123Many years ago, I heard a story about a conservative Christian couple who had to confront their beliefs in a very painful way. It struck me and has stayed with me, and this is what I remember of it: The couple’s son struggled with drug addiction and was in and out of jail. Though they tried to convince him to accept Jesus as his Savior so that he could be forgiven and saved, he would not do it. One evening, the son was in a horrible accident, and it was clear that he would not survive. As the parents arrived at the hospital, their grief was tangible. They were losing their son, to this life and also to eternal life, and the situation seemed hopeless. When the minister joined the couple, they all bowed their heads to pray. “God,” the minister said, “We love this man, Your child, greatly and we have forgiven him for his mistakes. We know that Your love and Your compassion is so much more profound than our own.
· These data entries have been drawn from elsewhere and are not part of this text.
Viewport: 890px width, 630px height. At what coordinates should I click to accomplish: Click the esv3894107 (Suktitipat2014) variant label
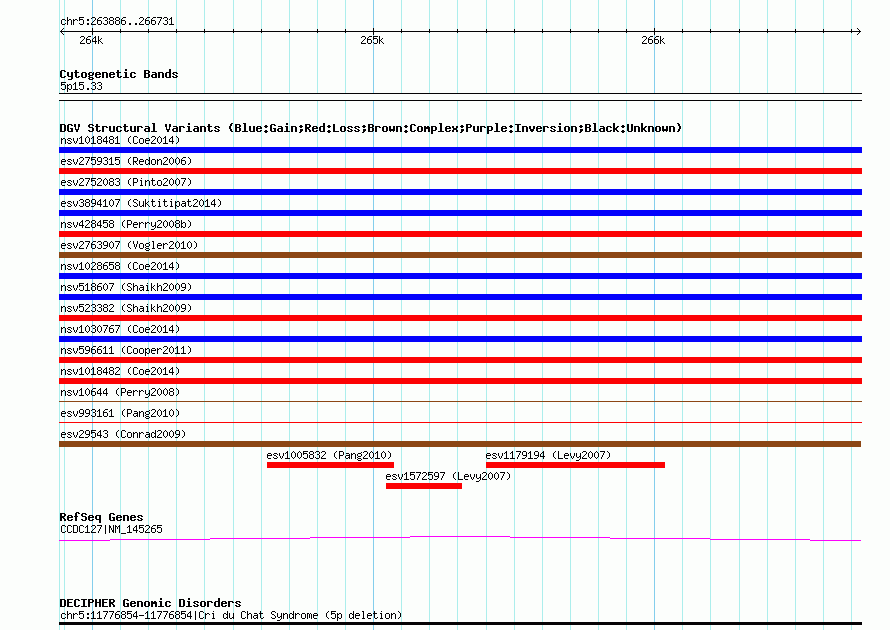pyautogui.click(x=141, y=203)
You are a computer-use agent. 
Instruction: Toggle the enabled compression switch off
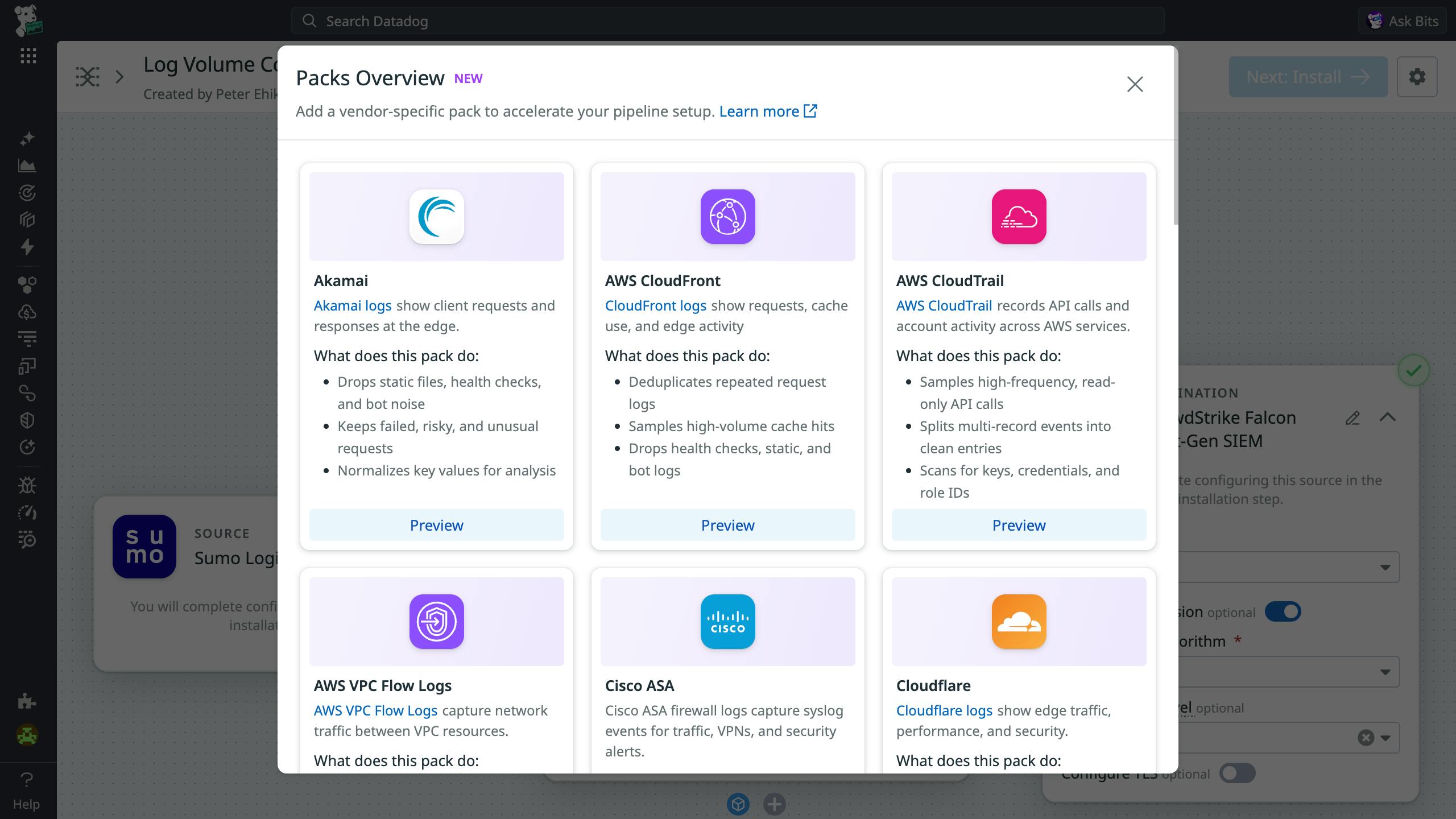[x=1283, y=611]
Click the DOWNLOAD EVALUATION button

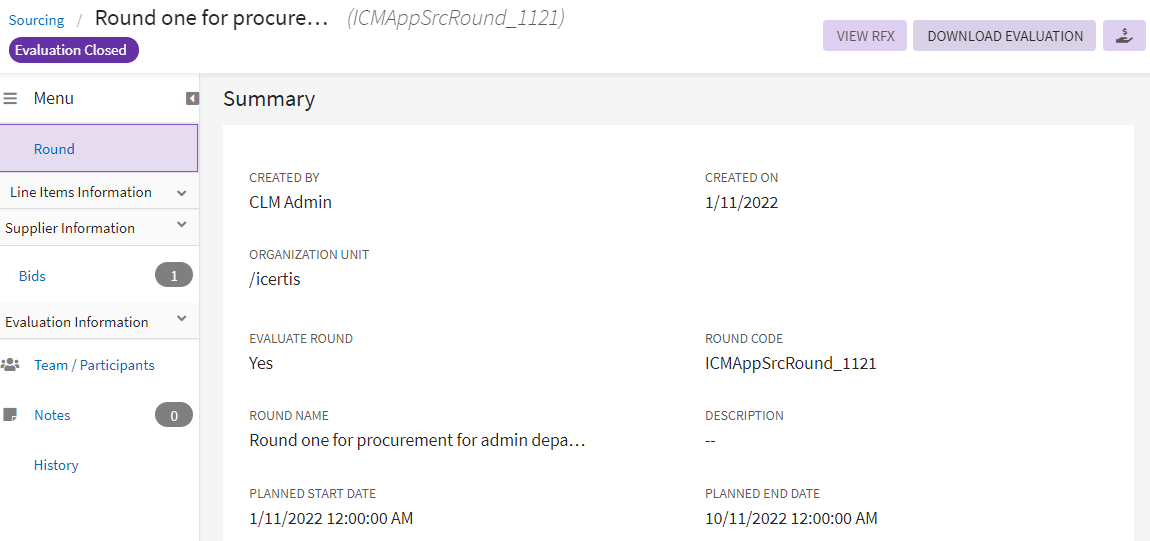(x=1004, y=36)
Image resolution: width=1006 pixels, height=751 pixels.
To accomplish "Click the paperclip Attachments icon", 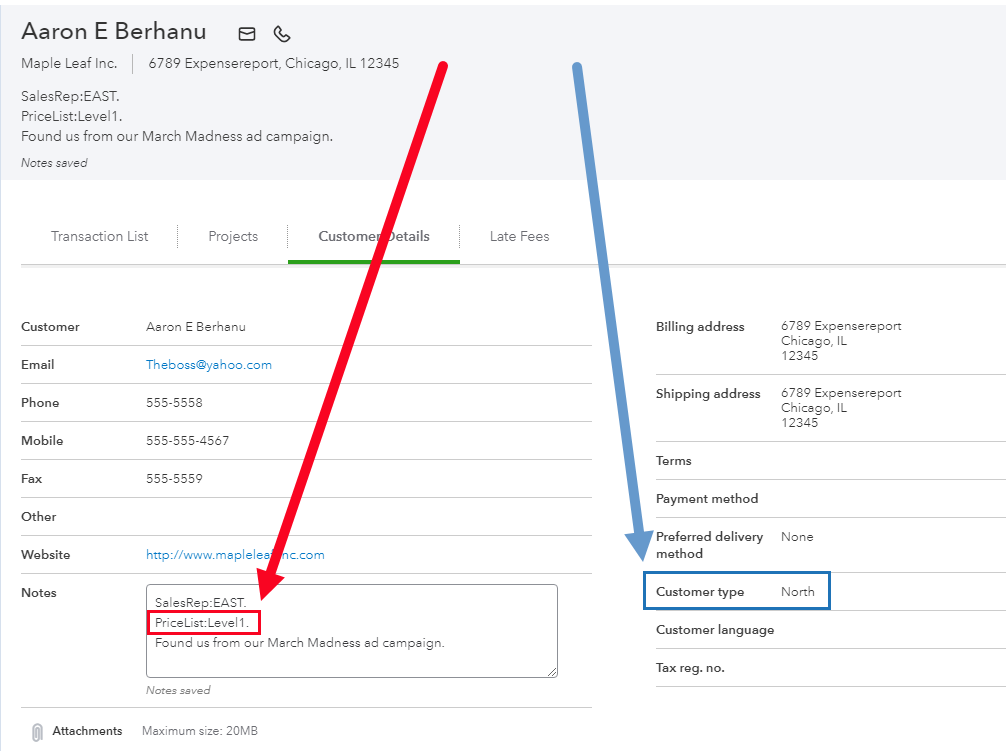I will pos(37,731).
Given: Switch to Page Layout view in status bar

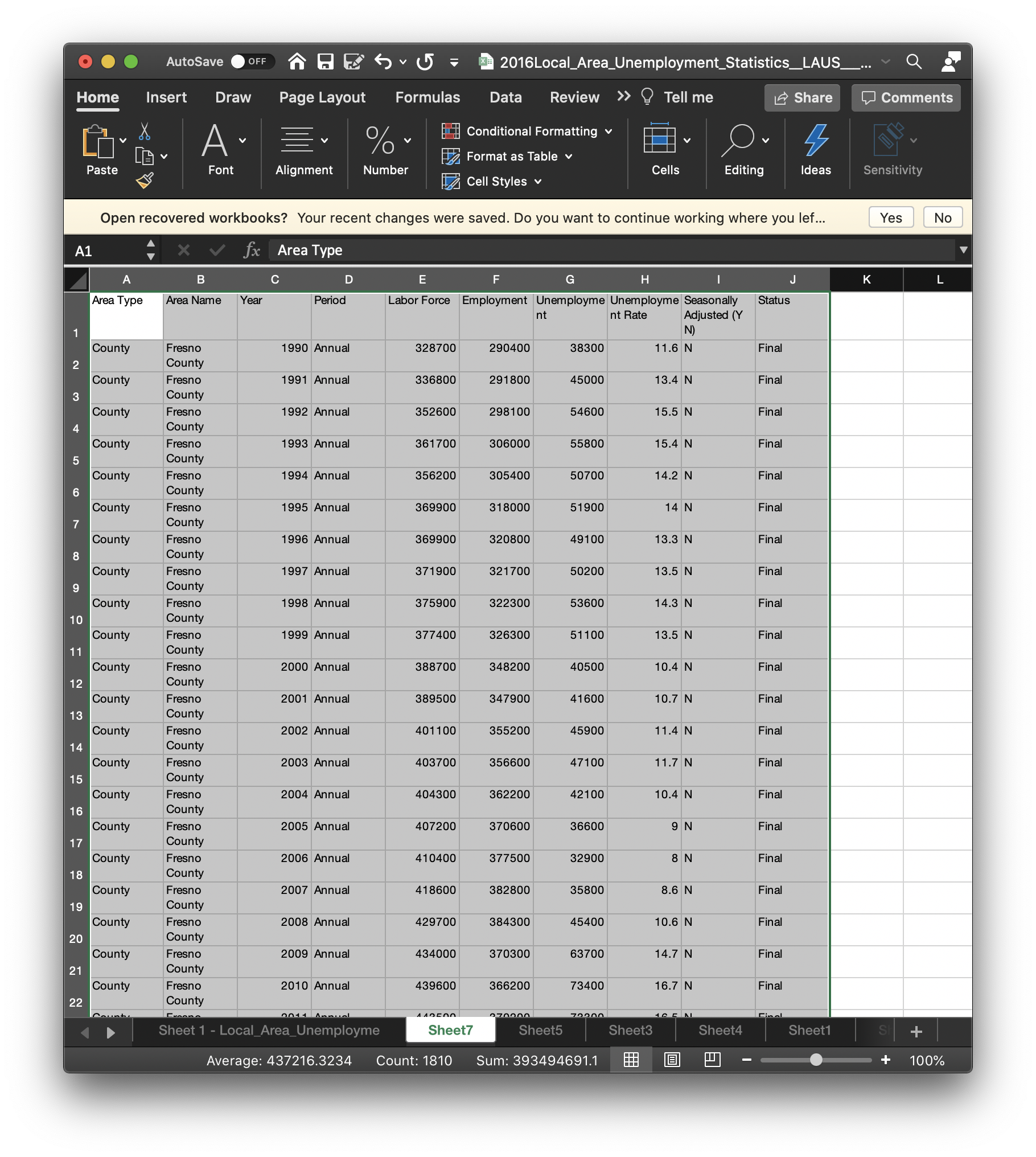Looking at the screenshot, I should (x=672, y=1060).
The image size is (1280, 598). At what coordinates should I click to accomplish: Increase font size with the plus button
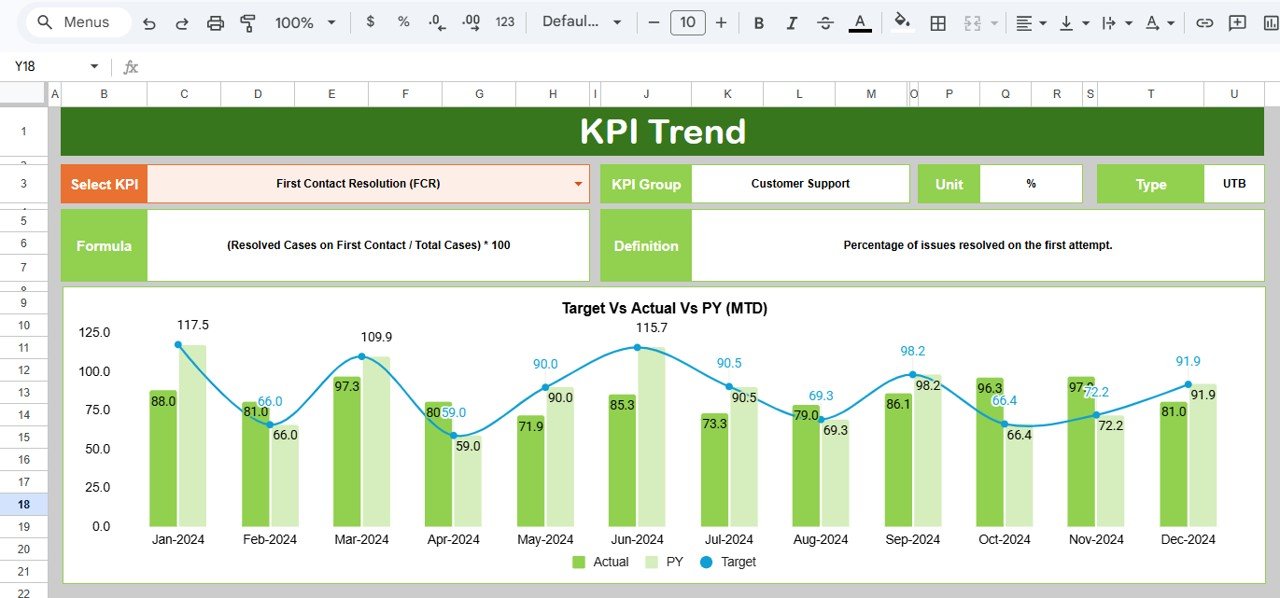722,22
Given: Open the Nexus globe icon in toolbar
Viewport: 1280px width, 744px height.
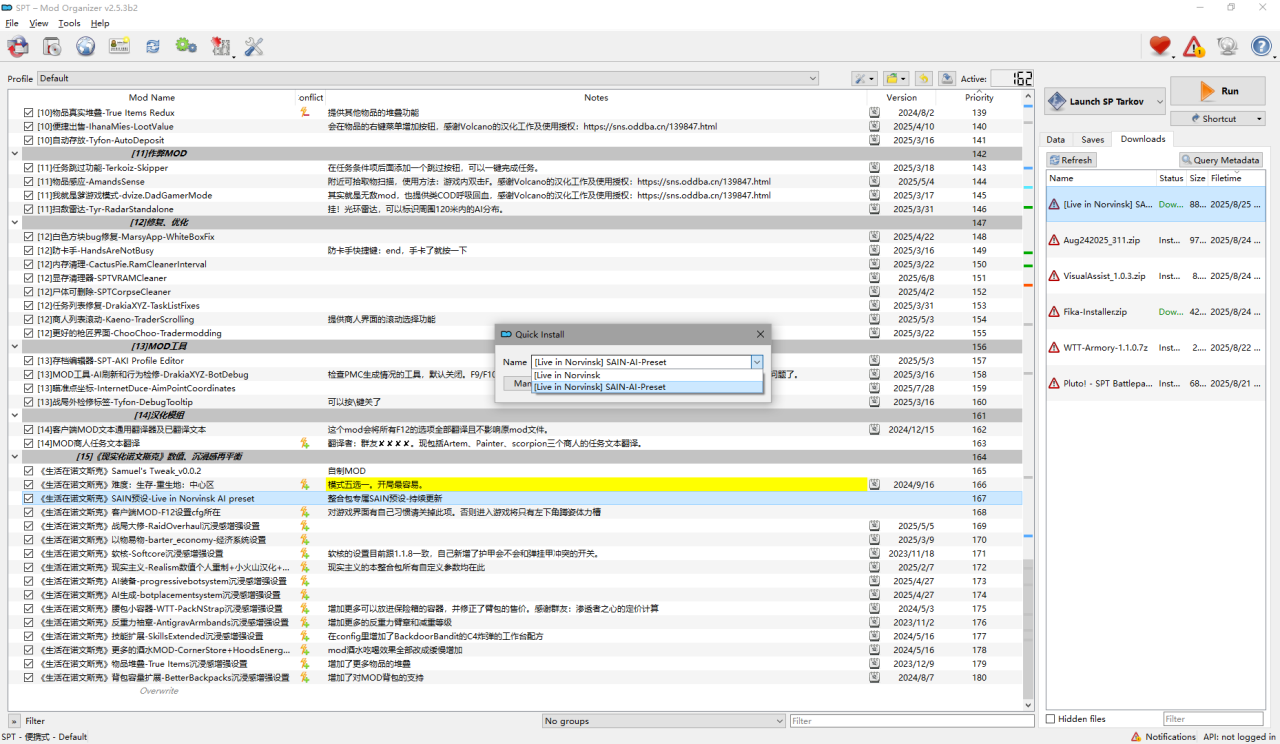Looking at the screenshot, I should click(86, 46).
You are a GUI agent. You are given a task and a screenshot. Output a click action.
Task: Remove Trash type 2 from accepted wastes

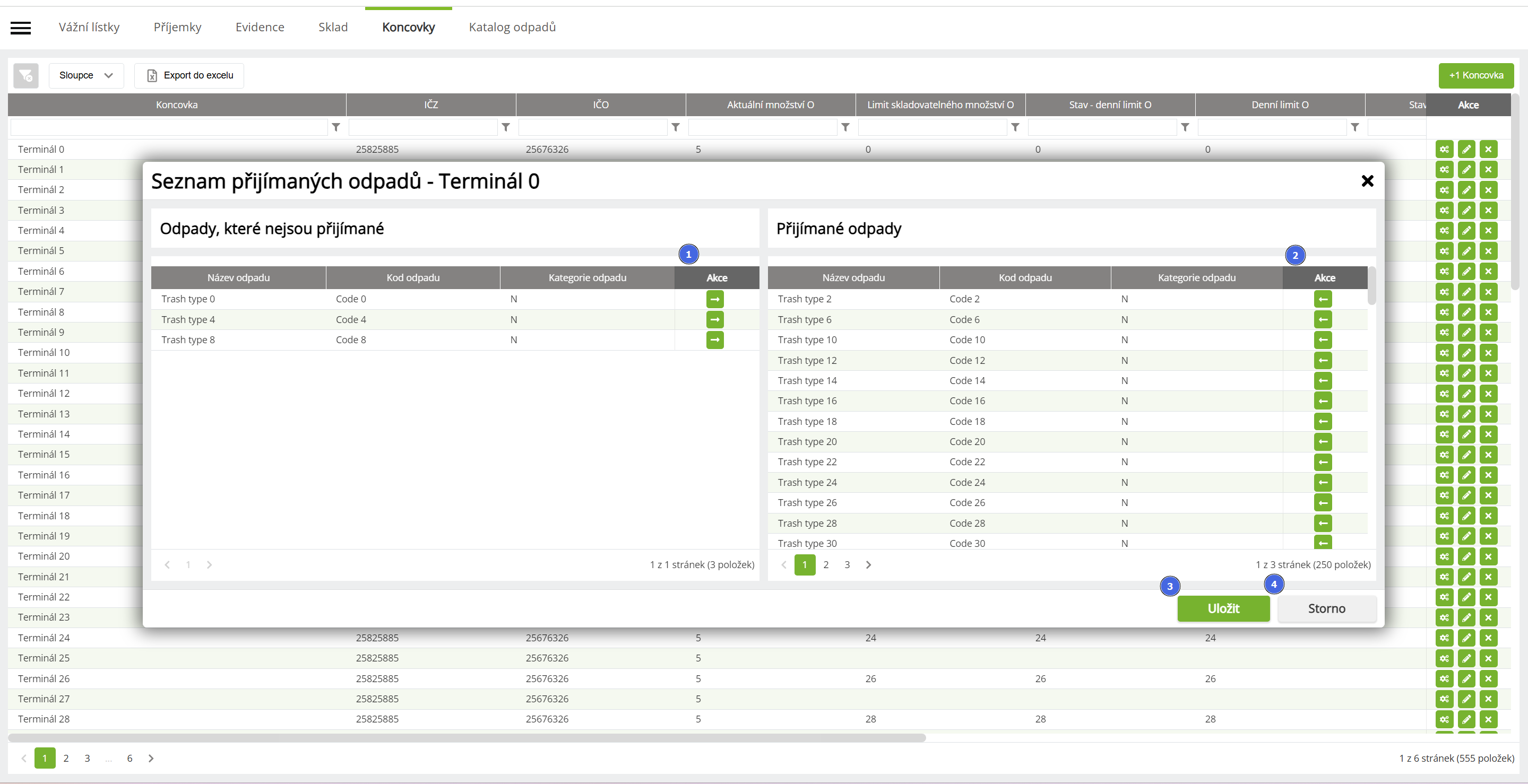click(1322, 299)
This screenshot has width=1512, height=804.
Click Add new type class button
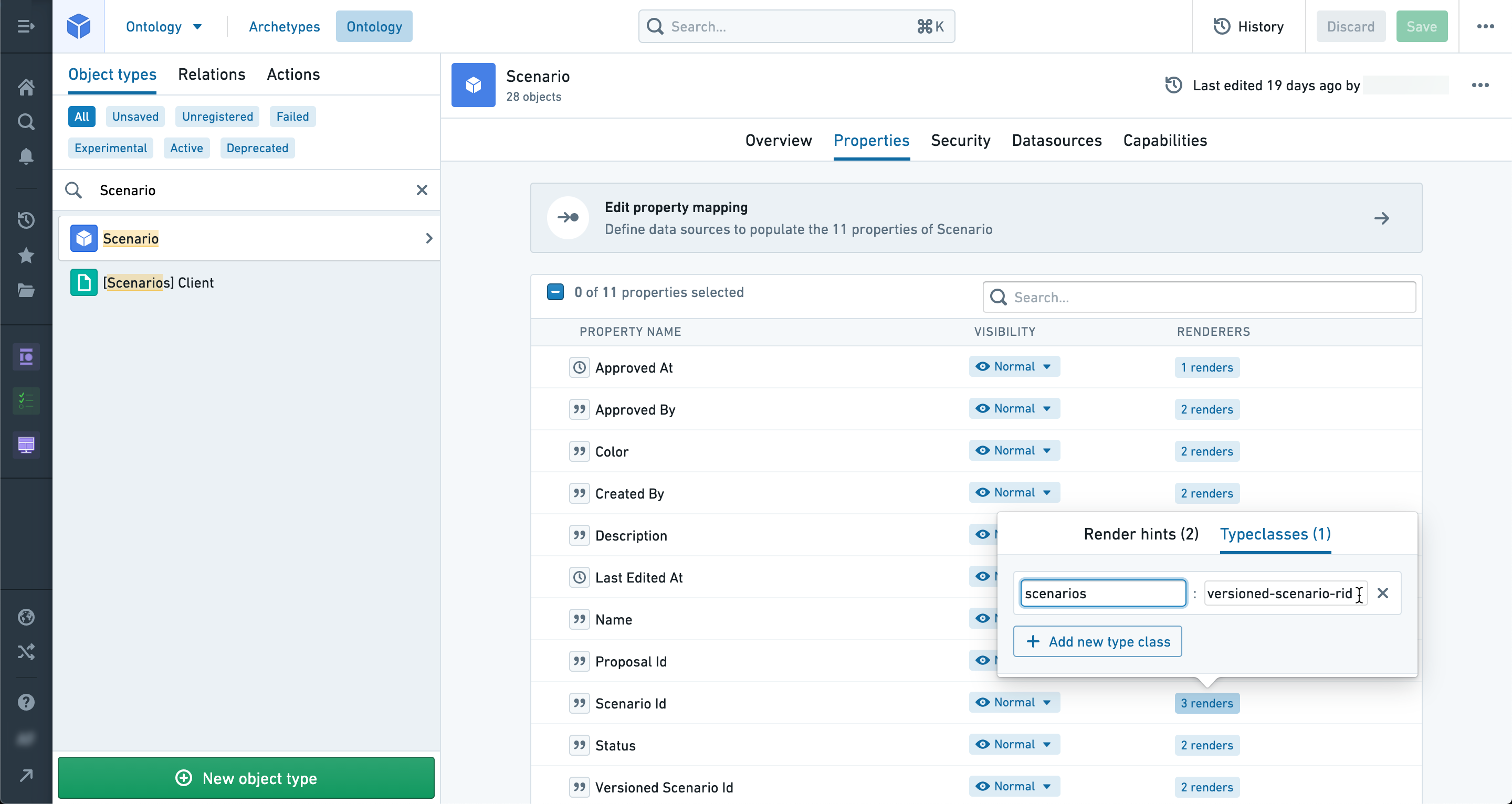tap(1098, 641)
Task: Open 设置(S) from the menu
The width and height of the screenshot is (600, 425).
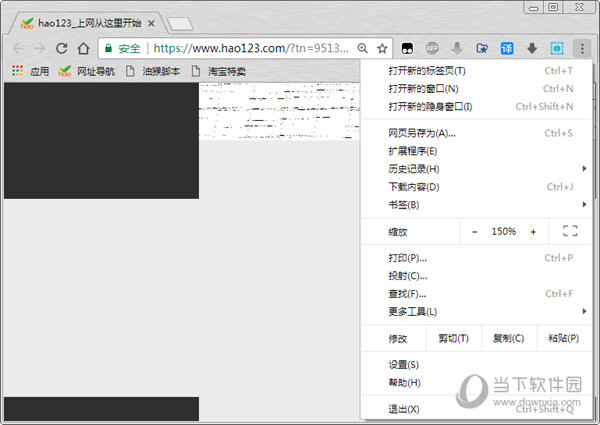Action: (x=404, y=365)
We release him now to Your care.” I can only imagine the sense of peace and hope at that moment.

The God of the Old Testament can be astoundingly angry and vengeful and can evoke great dread. I am much more frightened by the thought that God is a violent and wrathful God than by the thought that God might not exist. But Jesus takes away my fear and changes everything. Jesus demonstrates the radical love, the gentleness, and the compassion of God.  Far from distancing himself from the outcasts and condemned of society, Jesus seeks out their company and recognizes their value. Because of Jesus, we are reassured that God is walking with us, God is suffering alongside of us, God has not abandoned us.  And at the darkest hour, when the light has been extinguished and all hope seems to be lost, God overcomes. God’s Goodness is triumphant.

Jesus shows me that I need not fear a violent God (the type who might require an excruciating sacrifice and forgive with strings attached). In Jesus, I am reassured that we have a radically loving God whose compassion is infinitely deeper than I can even comprehend – a God who is with us always, in the greatest suffering of this life and into the joyful glory that is beyond it.

Thanks be to God! Hallelujah, Hallelujah!